• CONSIGNE: Recopiez, s'il vous plaît, le passage du texte sur le roman « Les chercheurs d'os » qui s'ouvre sur les mots contenant « Les chercheurs d’os. » et se termine par « indifférence cruelle. ».

• TEXTE DE LA PAGE:
HISTOIRE-
BIBLIOTHEQUE D’ALMANACH- ROMAN TAHAR DJAOUT- « LES CHERCHEURS D’OS »
Les chercheurs d’os. Roman de
Tahar Djaout. Editions Quipos, Alger 2014 (Le Seuil,
1984). 174 pages, 900 dinars
L'Algérie au lendemain
de son indépendance. Les habitants d'un petit village kabyle décident de
rechercher les dépouilles de ses combattants, tombés un peu partout au cours de
la guerre de libération, pour les réenterrer chez eux. Accompagné de Rabah
Ouali, un de ses parents, un adolescent se joint à un convoi de « chercheurs
d'os », pour tenter de retrouver les restes de son frère aîné. Il va se heurter
à un univers nouveau, découvrir la ville, la solitude au sein des foules, leur
indifférence cruelle.
C'est
la première fois qu'e ce jeune homme sort -pour la première fois - de sa
montagne kabyle. Sous ses yeux, il découvre les villages et la ville. Il
s'ouvre à un monde si proche géographiquement mais si lointain
psychologiquement, un monde parfois violent,
celui des
adultes, dans une société en mutation qui passe de la domination coloniale à la
souveraineté nationale. Quand, au terme de sa
mission, il retourne parmi les siens avec son macabre fardeau, ce voyage l'a
transformé. Il ne peut plus jeter le même regard qu'avant sur le monde adulte.
Pourquoi récupérer les os de son frère, les inhumer dans ce village que ce même
frère haïssait de son vivant ? Qu'est-ce que cette quête, sinon une façon pour
ceux qui ont survécu de se rassurer, d'en finir avec leurs propres fantômes ?
Et pour cette communauté repliée sur des coutumes et des préjugés d'un autre
âge, d'oublier qu'elle est sans doute plus morte que les morts qu'elle
ensevelit.
L’auteur, dans son roman , donne une masse d’évènements caractérisant la société de son
époque ; plus précisément le
conflit de génération ainsi que sa position vis-à-vis de ce conflit. On a , entre autres, la relation entre les personnages de
différentes générations, une relation non-dite et qui peut etre
qualifiée de « conflictuelle ». De plus, il cite des caractéristiques humaines,
des phénomènes sociaux tels que l’hypocrisie, la corruption…etc. Concernant,
l’analyse de l’espace, une comparaison est faite par le personnage narrateur
entre deux espaces opposées : l’espace citadin qui traduit le dynamisme et la
vivacité des jeunes, et l’espace rural qui symbolise la passivité et la
vieillesse. Il constate que l’atmosphère funèbre de son village (« aux
mœurs rectilignes où les gens n’osent même pas éternuer de façon inédite » ) réside dans la somnolence des vieillards enfermés dans
la « djemâa »

• EXTRAIT DES DONNÉES:

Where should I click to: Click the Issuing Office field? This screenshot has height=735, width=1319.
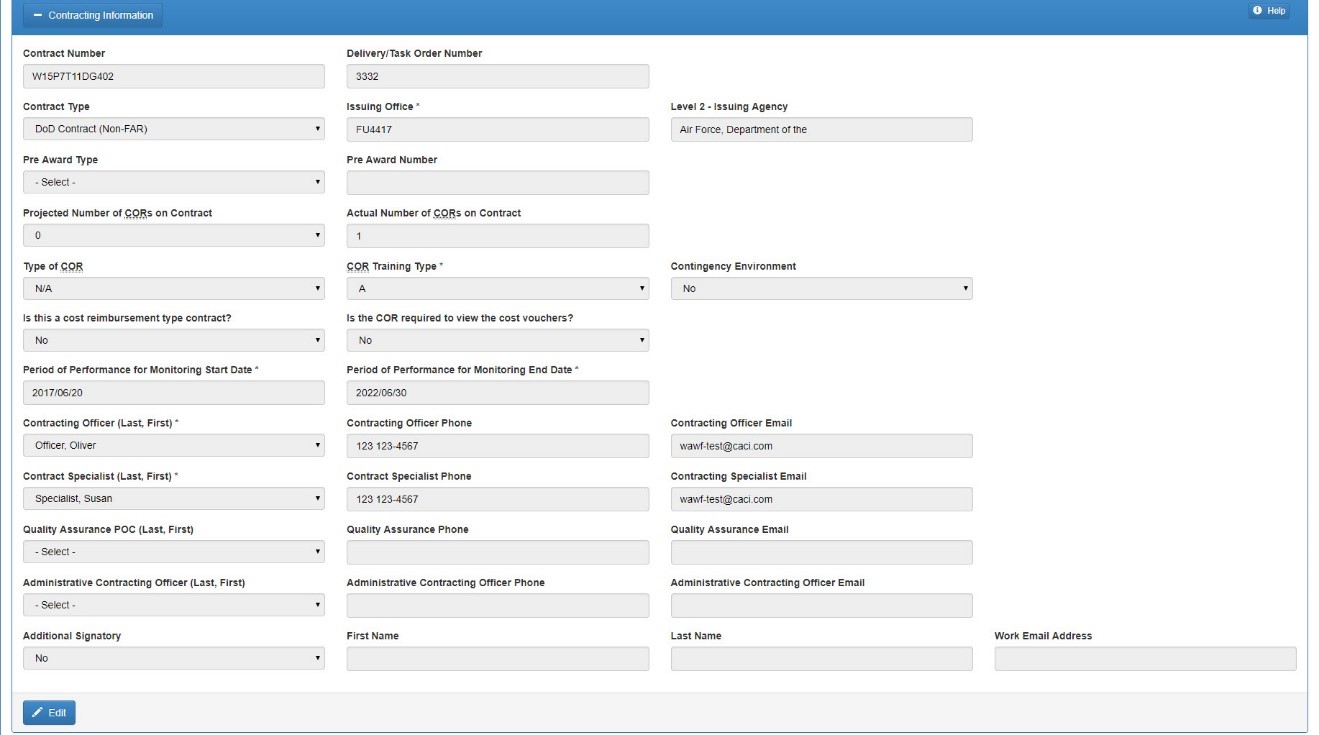[x=497, y=129]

• RÉPONSE ATTENDUE:
Les chercheurs d’os. Roman de
Tahar Djaout. Editions Quipos, Alger 2014 (Le Seuil,
1984). 174 pages, 900 dinars
L'Algérie au lendemain
de son indépendance. Les habitants d'un petit village kabyle décident de
rechercher les dépouilles de ses combattants, tombés un peu partout au cours de
la guerre de libération, pour les réenterrer chez eux. Accompagné de Rabah
Ouali, un de ses parents, un adolescent se joint à un convoi de « chercheurs
d'os », pour tenter de retrouver les restes de son frère aîné. Il va se heurter
à un univers nouveau, découvrir la ville, la solitude au sein des foules, leur
indifférence cruelle.